Handling The Known Customer: The Temporal Join Pattern
For known customers, BFB requires sub-millisecond decisioning. Querying the Oracle database directly for every POS transaction is an anti-pattern; it introduces latency and creates a dependency that can crash the core banking system under load.
Instead, we use the Side-Car Database Pattern implemented via Kafka.
- CDC Ingestion: The Oracle CDC Source Connector monitors the Redo Logs of the core banking system. Any change to a customer's balance or risk tier is immediately captured and written to the
customer_360Kafka topic. - Compacted Topic: This topic is configured with
cleanup.policy=compact. This ensures that we always retain the latest state for everycustomer_id, effectively turning the Kafka topic into a high-performance, streaming database table. - Flink Temporal Join:
In Flink SQL, we model this topic as a versioned table. When a loan application arrives at T1, Flink joins it with the state of the customer record as it existed at T1.
SELECT
L.application_id,
C.credit_limit - C.current_balance AS available_credit
FROM loan_applications AS L
JOIN customer_360 FOR SYSTEM_TIME AS OF L.timestamp AS C
ON L.customer_id = C.customer_id;
This operation happens entirely within Flink's managed state, requiring no external network calls, ensuring maximum speed.
Handling The Unknown Applicant: The Async I/O Pattern
This workflow represents the highest technical risk due to the reliance on external Credit Bureau APIs. These APIs are slow (200ms - 2s) and unreliable.
The Naive Approach (And Why It Fails): A standard implementation might use a synchronous function: get_credit_score(ssn). If the API takes 500ms, the processing thread blocks for 500ms. If the system has 10 processing threads, the maximum throughput is limited to 20 events per second (10 threads / 0.5s). To handle holiday traffic of 10,000 events/second, BFB would need to provision 5,000 threads, which is prohibitively expensive and resource-intensive.
The Flink Async Solution:
Flink’s Async I/O operator decouples the request from the response.
- Request: Flink sends the HTTP request to the Credit Bureau.
- Suspend: The operator suspends the processing of that specific event without blocking the thread.

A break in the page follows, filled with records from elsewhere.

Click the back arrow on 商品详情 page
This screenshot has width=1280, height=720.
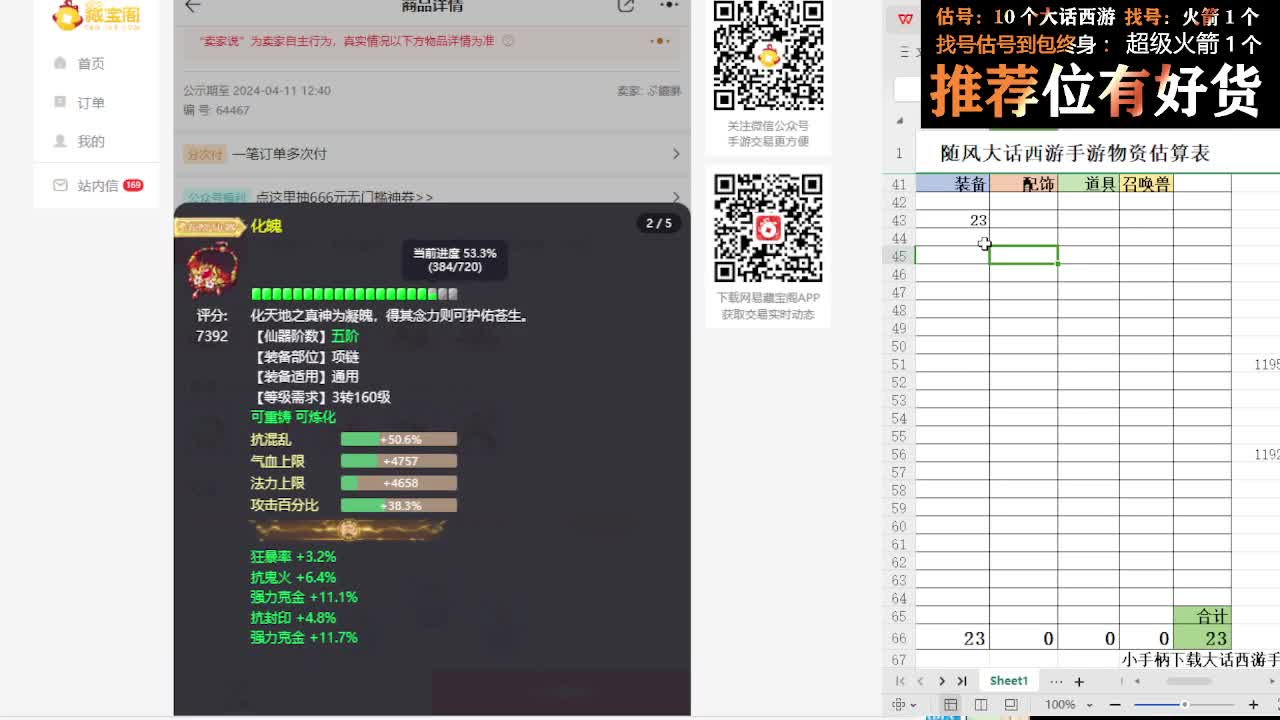[191, 6]
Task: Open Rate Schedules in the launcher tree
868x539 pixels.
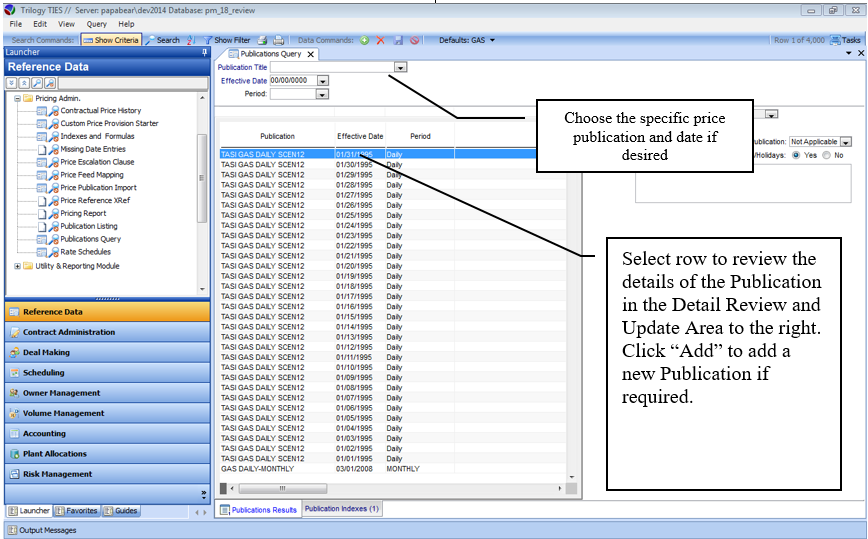Action: point(84,252)
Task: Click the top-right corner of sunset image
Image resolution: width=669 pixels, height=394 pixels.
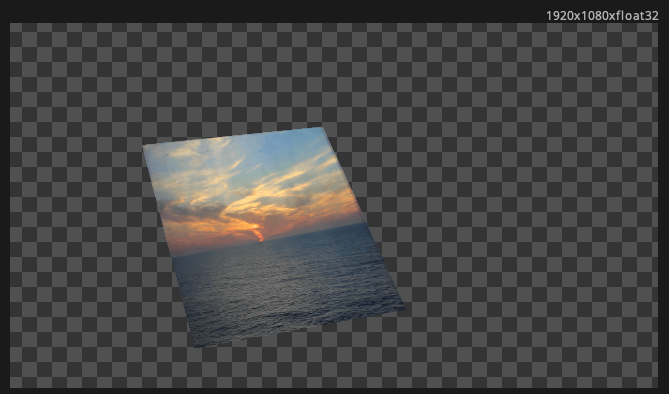Action: pyautogui.click(x=322, y=127)
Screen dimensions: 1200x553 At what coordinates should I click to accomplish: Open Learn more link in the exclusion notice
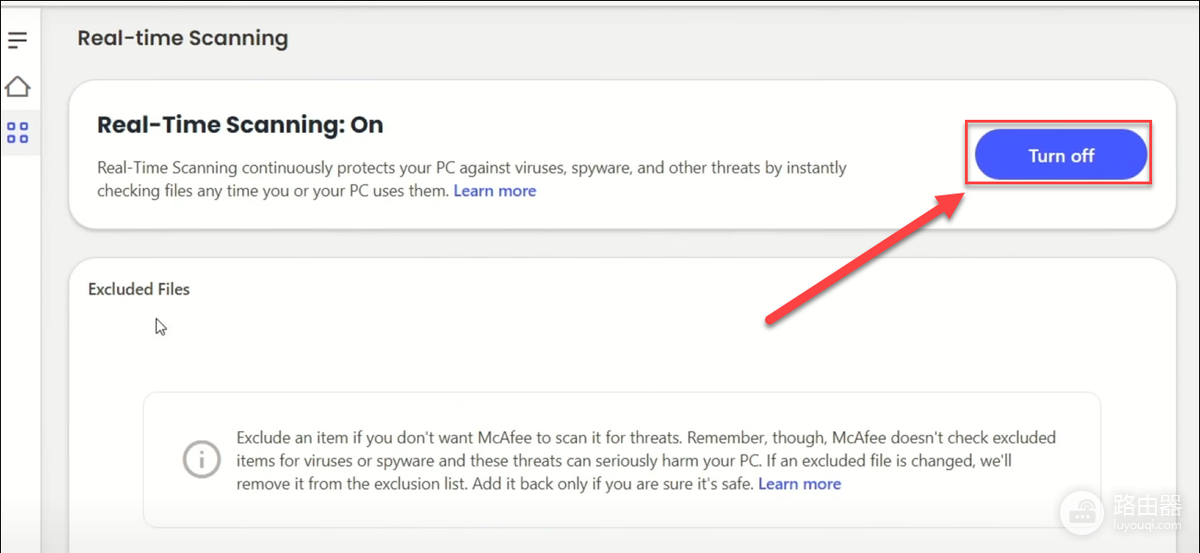point(799,483)
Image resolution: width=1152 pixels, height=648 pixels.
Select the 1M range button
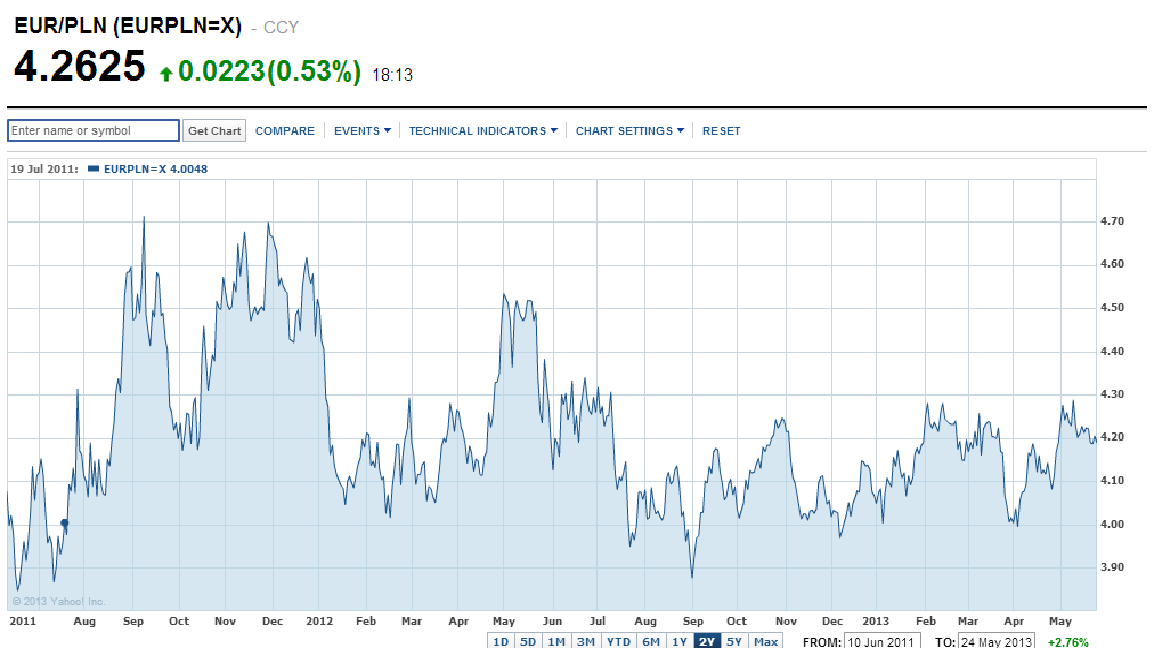(x=556, y=641)
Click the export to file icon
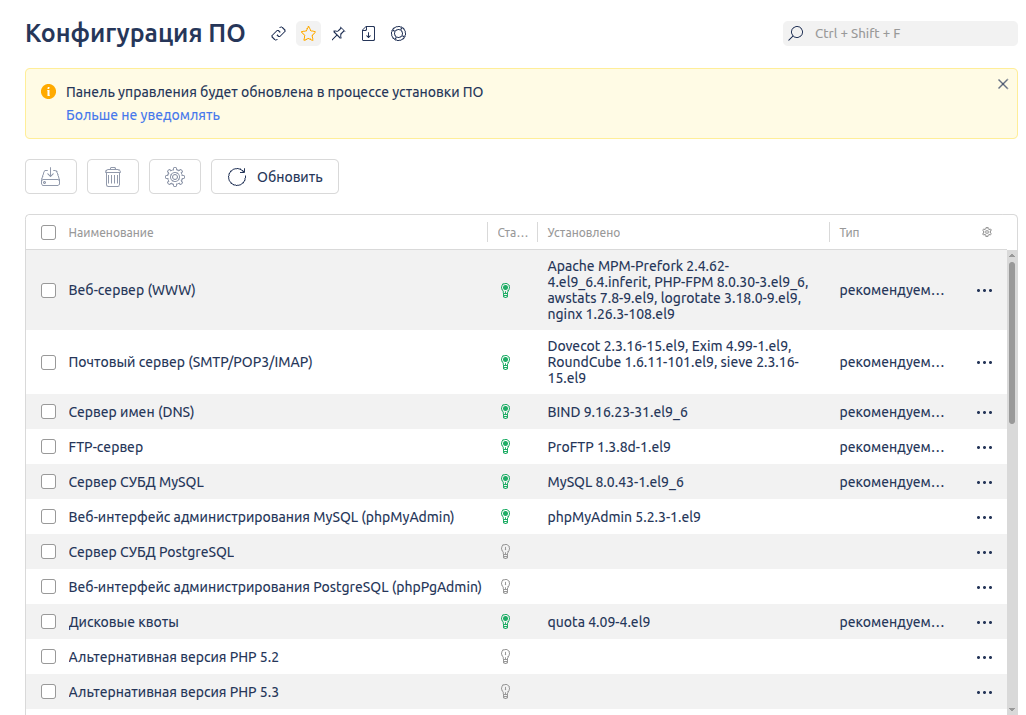The width and height of the screenshot is (1026, 715). [368, 34]
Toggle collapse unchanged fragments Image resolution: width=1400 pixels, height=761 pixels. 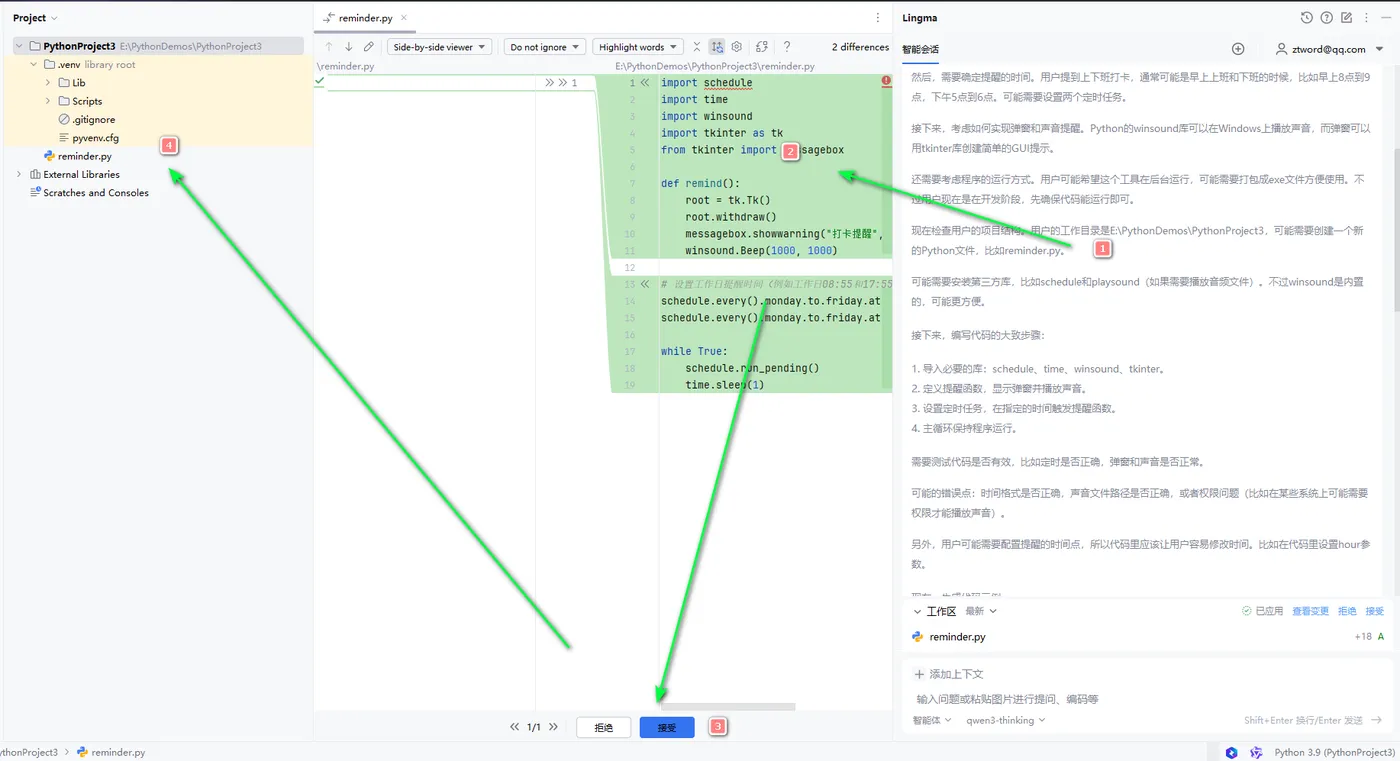(x=697, y=47)
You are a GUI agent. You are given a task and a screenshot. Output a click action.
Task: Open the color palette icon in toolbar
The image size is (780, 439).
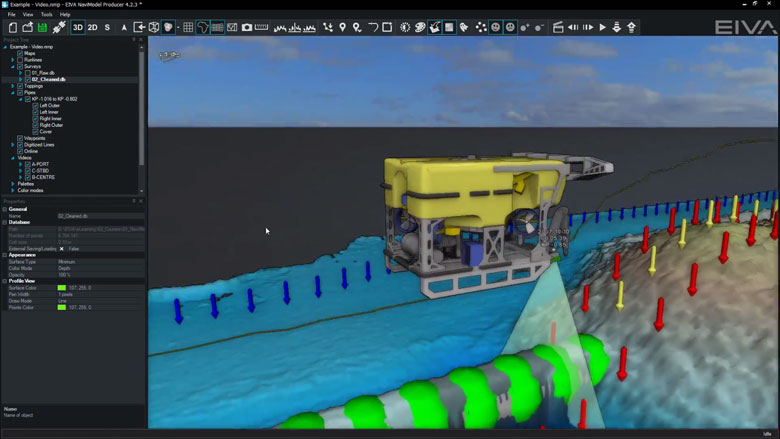pyautogui.click(x=420, y=27)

The thread immediately moves on to process the next event.
- Buffer: Flink maintains a buffer of "in-flight" requests.
- Callback: When the Credit Bureau API responds (e.g., 500ms later), the callback is triggered, the result is matched to the original event, and processing resumes.
By using this pattern, a single Flink task can manage thousands of concurrent API calls, maintaining high throughput even when the external API is slow.
Implementation with Flink SQL:
Confluent Cloud Flink supports this via the KEY_SEARCH_AGG function or specialized REST lookup connectors that support the lookup.async hint.
SELECT
L.application_id,
Bureau.fico_score
FROM loan_applications AS L
JOIN LATERAL TABLE (
KEY_SEARCH_AGG(
'CreditBureauRestService',
DESCRIPTOR(ssn),
L.applicant_ssn,
MAP['async_enabled', 'true', 'capacity', '100']
)
) AS Bureau ON TRUE;
This declarative SQL approach abstracts the complexity of threading and callbacks, allowing BFB’s developers to focus on business logic rather than concurrency programming.